According to the government’s evidence, in the fall of 2012 Akanni began a relationship with an American woman, whom he later married in a civil ceremony on February 14, 2013. Akanni and his wife continued to live in separate residences until jointly renting an apartment in June 2013. However, Akanni’s wife told investigators that he only stayed at their joint residence on average three or four nights a week. After two months, Akanni’s wife instructed Akanni to move out of their joint residence.

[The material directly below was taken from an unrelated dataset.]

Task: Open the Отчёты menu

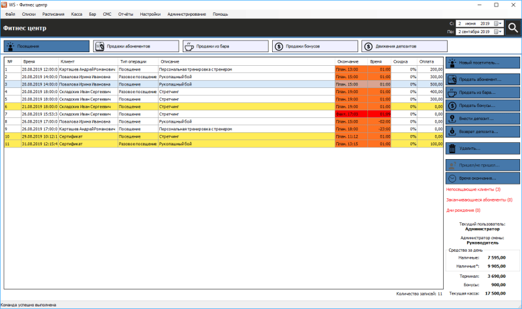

According to the government’s evidence, in October 2013 Akanni informed his wife that he would be filing an application for lawful permanent residence based on their marriage. His wife testified she was unaware that her husband was not a legal resident of the United States, but that she agreed to support his application for legal status. In September 2014, U.S. Citizenship and Immigration Services (USCIS) officers interviewed Akanni and his wife separately. On May 6, 2015, USCIS officers again interviewed both individuals separately. Further investigation determined that Akanni and his wife gave conflicting answers during the second interview as to the state of their marriage. While Akanni’s wife told USCIS investigators that her marriage to Akanni was not good and that she would be seeking a divorce, Akanni made false statements to the officers as to the state of his marriage and his residence. Akanni claimed that he resided with his wife and that the residence he was at on the day he was interviewed was his sisters. The investigation determined that Akanni actually shared the residence with a woman with whom he fathered a child. The child was born on February 13, 2016.

On September 13, 2016, a federal grand jury indicted Rasheed Abiodun Akanni on charges of entering into a marriage with a U.S. citizen for the purpose of evading deportation and making false statements to a federal officer. Akanni was arraigned on September 14, 2016, and released on unsecured bond. Among the conditions set by the court for his release, Akanni was ordered to appear for trial in U.S. District Court on a trial date to be set by the court. The court scheduled the trial to begin on January 30, 2017. Akanni failed to appear in court for his trial. An arrest warrant was issued by the court.

In the early morning hours of January 31, 2017, Akanni was stopped attempting to enter Canada by officers from the Canada Border Service Agency. At the border, Akanni provided an American passport in another person’s name. Canadian officers returned him to the U.S. Customs and Border Patrol checkpoint in Lewiston, N.Y. U.S. Marshals later returned Akanni to Rhode Island where he remained in federal custody. On April 6, 2017, a federal grand jury returned an indictment charging Rasheed Abiodun Akanni with failure to appear before the U.S. District Court for trial.

Acting United States Attorney Stephen G. Dambruch acknowledges and thanks the U.S. Customs & Border Protection Service in Buffalo, N.Y. for their assistance in this matter.

Assistant U.S. Attorney Zechariah Chafee prosecuted the case. On April 11, 2017, pursuant to a memo from Attorney General Jeff Sessions, Assistant U.S. Attorney Zechariah Chafee was appointed Border Security Coordinator for the United States Attorney’s Office for the District of Rhode Island. Attorney General Sessions instructed each United States Attorney’s Office to designate a Border Security Coordinator to coordinate the District’s commitment to criminal immigration enforcement.